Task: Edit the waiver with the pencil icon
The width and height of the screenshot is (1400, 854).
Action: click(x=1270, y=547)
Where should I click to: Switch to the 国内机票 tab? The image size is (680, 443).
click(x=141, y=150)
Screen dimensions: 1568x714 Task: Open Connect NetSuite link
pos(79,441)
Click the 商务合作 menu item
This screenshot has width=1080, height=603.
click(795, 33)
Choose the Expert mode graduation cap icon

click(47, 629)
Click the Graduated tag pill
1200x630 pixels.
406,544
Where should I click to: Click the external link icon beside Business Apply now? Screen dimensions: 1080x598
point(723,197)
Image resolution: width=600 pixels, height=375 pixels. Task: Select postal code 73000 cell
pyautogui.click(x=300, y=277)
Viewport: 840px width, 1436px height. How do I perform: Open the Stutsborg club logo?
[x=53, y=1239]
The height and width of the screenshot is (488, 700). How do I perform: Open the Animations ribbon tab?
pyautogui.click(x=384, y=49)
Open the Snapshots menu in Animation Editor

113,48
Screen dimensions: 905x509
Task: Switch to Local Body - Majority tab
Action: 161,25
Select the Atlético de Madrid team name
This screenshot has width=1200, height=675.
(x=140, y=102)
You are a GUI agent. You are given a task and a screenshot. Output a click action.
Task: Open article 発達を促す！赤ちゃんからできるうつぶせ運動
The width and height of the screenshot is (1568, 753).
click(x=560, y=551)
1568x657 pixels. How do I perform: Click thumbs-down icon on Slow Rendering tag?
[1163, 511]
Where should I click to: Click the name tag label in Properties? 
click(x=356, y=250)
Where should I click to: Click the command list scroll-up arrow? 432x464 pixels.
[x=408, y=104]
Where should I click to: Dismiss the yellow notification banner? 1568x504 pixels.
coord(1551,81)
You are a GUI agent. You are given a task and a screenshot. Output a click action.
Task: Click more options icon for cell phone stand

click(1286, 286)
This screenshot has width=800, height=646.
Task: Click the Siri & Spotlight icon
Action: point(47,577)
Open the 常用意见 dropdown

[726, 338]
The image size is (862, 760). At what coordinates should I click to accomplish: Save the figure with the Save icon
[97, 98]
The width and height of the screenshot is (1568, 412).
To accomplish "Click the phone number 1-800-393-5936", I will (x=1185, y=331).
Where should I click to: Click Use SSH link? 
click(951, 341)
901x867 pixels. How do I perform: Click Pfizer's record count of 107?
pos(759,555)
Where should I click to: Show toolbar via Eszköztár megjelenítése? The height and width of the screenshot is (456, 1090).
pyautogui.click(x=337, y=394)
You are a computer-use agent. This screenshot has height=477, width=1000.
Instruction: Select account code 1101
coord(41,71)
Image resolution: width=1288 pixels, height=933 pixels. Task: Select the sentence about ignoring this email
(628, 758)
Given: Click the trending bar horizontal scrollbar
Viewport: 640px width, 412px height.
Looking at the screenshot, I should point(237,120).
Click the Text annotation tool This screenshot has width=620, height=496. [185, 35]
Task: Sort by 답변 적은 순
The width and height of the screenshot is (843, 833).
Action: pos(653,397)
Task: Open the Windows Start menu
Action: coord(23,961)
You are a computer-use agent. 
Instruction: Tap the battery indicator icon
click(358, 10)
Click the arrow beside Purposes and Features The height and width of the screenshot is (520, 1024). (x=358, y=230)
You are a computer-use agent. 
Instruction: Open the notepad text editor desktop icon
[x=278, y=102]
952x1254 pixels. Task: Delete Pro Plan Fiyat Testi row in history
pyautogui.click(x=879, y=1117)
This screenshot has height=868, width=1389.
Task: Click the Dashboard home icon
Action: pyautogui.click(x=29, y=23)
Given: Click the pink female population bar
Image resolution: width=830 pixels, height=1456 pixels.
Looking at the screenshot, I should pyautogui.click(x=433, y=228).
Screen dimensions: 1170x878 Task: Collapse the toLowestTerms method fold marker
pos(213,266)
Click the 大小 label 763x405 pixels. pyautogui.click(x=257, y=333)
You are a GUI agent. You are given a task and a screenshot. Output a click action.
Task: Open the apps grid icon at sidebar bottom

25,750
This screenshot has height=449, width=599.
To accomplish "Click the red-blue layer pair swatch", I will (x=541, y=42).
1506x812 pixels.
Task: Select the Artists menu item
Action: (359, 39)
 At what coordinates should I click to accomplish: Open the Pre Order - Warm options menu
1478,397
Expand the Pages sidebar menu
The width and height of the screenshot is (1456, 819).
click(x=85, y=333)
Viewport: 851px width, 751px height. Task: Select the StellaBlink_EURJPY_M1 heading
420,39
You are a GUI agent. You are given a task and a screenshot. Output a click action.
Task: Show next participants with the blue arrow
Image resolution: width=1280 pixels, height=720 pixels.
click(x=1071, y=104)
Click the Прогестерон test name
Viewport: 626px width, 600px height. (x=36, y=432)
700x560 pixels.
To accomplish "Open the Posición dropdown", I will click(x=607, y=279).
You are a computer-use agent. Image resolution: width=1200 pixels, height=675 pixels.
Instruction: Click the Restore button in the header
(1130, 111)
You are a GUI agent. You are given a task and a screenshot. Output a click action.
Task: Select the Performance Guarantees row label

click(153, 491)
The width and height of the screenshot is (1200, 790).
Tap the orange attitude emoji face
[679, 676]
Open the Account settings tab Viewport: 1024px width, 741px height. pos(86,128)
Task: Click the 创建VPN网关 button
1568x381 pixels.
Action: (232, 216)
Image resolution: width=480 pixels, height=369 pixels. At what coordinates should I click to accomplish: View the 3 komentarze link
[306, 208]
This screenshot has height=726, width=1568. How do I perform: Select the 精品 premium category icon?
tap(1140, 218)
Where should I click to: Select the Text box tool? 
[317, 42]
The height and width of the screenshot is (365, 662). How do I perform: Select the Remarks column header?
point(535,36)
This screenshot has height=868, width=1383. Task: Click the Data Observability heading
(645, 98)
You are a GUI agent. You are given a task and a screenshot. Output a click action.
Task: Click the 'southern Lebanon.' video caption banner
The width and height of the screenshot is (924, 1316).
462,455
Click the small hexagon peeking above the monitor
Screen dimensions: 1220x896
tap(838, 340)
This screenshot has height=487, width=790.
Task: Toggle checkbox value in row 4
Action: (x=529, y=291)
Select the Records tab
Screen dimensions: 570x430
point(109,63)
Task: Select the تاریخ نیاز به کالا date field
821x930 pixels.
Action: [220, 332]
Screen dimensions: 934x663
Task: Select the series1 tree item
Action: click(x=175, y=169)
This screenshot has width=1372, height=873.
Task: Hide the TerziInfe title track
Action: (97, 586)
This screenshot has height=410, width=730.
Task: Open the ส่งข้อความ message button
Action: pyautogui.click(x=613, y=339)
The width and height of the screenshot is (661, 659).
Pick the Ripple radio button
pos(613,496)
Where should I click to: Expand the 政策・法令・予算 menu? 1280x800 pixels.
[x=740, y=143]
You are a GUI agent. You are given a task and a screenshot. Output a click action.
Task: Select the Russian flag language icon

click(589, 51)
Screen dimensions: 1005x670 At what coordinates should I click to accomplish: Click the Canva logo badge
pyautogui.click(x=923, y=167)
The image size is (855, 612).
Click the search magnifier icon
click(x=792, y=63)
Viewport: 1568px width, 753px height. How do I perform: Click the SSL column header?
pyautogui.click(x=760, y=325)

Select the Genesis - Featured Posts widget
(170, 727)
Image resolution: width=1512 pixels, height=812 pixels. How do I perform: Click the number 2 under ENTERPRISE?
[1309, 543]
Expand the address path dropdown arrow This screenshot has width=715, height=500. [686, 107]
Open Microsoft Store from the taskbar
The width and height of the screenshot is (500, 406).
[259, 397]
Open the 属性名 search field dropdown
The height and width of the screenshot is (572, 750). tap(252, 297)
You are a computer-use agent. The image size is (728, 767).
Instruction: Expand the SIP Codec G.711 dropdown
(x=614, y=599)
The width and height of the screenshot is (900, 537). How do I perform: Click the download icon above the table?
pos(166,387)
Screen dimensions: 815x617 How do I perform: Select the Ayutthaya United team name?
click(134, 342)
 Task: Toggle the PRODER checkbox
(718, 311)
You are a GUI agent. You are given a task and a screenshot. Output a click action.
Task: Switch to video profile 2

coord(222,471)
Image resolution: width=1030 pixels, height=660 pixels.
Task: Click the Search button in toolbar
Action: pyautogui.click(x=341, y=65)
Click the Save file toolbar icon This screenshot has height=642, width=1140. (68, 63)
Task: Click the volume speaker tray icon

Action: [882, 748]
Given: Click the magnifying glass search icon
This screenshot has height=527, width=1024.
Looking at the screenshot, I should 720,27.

*****

● Task objective
Using the records above, report each line that contains the word "computer" by copying it.

● Solution for this exercise
You are a computer-use agent. This screenshot has height=477, width=1000.
You are a computer-use agent. 
You are a computer-use agent. 
You are a computer-use agent. Image resolution: width=1200 pixels, height=675 pixels.
You are a computer-use agent. The image size is (728, 767).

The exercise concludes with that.